(Collected data)
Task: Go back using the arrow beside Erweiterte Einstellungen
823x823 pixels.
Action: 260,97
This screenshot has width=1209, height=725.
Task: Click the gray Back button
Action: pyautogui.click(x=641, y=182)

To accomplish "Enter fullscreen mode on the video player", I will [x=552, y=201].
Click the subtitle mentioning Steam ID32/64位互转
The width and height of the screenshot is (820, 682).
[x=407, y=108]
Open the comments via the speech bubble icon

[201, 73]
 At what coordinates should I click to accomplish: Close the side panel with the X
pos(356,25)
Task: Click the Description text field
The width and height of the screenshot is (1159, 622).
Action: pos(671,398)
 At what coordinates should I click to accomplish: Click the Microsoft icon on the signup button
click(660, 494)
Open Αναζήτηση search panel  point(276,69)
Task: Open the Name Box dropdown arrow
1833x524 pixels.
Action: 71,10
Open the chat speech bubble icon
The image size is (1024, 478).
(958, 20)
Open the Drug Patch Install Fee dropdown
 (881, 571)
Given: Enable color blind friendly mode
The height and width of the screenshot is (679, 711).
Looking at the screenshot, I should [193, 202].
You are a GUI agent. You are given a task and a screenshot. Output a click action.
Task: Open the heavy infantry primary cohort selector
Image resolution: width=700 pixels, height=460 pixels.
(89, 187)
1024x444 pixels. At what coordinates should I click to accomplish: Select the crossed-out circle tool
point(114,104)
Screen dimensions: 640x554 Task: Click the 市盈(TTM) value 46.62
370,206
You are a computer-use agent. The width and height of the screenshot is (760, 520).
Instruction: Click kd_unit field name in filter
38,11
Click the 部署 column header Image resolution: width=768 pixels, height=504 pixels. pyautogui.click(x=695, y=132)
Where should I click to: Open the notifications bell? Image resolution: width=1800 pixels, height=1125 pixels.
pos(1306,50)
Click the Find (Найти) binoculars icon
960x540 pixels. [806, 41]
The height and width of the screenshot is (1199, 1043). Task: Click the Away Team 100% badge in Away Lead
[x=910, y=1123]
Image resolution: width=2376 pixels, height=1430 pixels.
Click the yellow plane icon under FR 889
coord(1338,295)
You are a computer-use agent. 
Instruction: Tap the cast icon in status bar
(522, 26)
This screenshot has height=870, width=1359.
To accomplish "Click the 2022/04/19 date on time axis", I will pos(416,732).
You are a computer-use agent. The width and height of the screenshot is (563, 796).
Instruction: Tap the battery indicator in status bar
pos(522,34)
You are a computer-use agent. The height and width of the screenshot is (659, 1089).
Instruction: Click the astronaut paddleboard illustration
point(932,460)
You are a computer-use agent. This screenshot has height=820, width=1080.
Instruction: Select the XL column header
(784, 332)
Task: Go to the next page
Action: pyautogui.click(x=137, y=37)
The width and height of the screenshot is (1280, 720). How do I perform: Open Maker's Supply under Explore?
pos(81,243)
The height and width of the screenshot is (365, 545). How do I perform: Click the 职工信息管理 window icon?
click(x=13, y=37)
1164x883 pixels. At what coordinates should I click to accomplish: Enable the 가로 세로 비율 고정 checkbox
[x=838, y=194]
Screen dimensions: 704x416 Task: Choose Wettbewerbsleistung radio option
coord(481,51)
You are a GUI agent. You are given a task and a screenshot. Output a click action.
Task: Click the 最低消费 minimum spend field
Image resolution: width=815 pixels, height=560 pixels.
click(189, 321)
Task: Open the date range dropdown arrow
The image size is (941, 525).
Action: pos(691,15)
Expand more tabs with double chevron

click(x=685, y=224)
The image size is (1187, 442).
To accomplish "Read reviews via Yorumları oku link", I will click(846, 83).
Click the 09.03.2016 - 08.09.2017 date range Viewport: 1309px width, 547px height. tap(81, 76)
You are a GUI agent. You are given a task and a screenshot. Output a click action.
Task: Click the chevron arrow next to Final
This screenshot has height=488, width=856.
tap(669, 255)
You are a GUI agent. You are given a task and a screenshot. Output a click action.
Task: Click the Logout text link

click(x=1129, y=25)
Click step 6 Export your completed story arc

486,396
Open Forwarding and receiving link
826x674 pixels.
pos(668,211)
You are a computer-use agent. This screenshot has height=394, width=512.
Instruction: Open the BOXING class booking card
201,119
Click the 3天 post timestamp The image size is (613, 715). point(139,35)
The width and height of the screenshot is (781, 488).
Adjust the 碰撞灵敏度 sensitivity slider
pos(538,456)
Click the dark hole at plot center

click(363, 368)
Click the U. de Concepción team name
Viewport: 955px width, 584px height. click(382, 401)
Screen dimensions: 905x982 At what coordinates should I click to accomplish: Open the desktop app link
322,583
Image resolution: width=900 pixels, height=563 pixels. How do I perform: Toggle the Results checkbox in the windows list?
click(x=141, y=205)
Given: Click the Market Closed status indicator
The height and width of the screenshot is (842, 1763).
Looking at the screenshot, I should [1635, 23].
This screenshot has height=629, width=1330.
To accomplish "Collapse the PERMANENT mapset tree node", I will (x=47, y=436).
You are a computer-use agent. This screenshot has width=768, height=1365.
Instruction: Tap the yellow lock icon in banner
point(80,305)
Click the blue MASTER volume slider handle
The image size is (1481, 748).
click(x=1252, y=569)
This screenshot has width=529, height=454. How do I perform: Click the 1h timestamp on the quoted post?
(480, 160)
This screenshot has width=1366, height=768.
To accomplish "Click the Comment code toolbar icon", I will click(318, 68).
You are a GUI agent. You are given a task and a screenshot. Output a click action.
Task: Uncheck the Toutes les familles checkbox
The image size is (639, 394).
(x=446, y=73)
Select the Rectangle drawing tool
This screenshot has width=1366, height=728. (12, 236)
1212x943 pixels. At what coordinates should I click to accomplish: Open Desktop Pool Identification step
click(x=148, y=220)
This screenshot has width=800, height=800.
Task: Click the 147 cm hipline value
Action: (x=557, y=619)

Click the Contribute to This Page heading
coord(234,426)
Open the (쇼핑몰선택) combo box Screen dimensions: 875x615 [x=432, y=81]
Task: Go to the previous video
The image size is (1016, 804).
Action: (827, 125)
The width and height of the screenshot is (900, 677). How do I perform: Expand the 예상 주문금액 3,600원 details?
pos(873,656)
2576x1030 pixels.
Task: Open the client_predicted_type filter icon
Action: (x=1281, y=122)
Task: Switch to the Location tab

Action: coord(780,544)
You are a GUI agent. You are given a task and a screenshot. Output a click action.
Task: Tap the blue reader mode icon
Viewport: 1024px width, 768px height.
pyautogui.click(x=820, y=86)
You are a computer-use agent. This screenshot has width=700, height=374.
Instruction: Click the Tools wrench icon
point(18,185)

- **ACTION ITEM**:
Look through the entries above and find each line where the word "computer" occurs; copy those lines.

- **TASK ANSWER**:
You are a computer-use agent. The width and height of the screenshot is (760, 520).
You are a computer-use agent. 
You are a computer-use agent. The width and height of the screenshot is (563, 796).
You are a computer-use agent. The height and width of the screenshot is (659, 1089).
You are a computer-use agent. This screenshot has height=820, width=1080.
You are a computer-use agent. This screenshot has height=394, width=512.
You are a computer-use agent. This screenshot has width=768, height=1365.
You are a computer-use agent. This screenshot has width=700, height=374.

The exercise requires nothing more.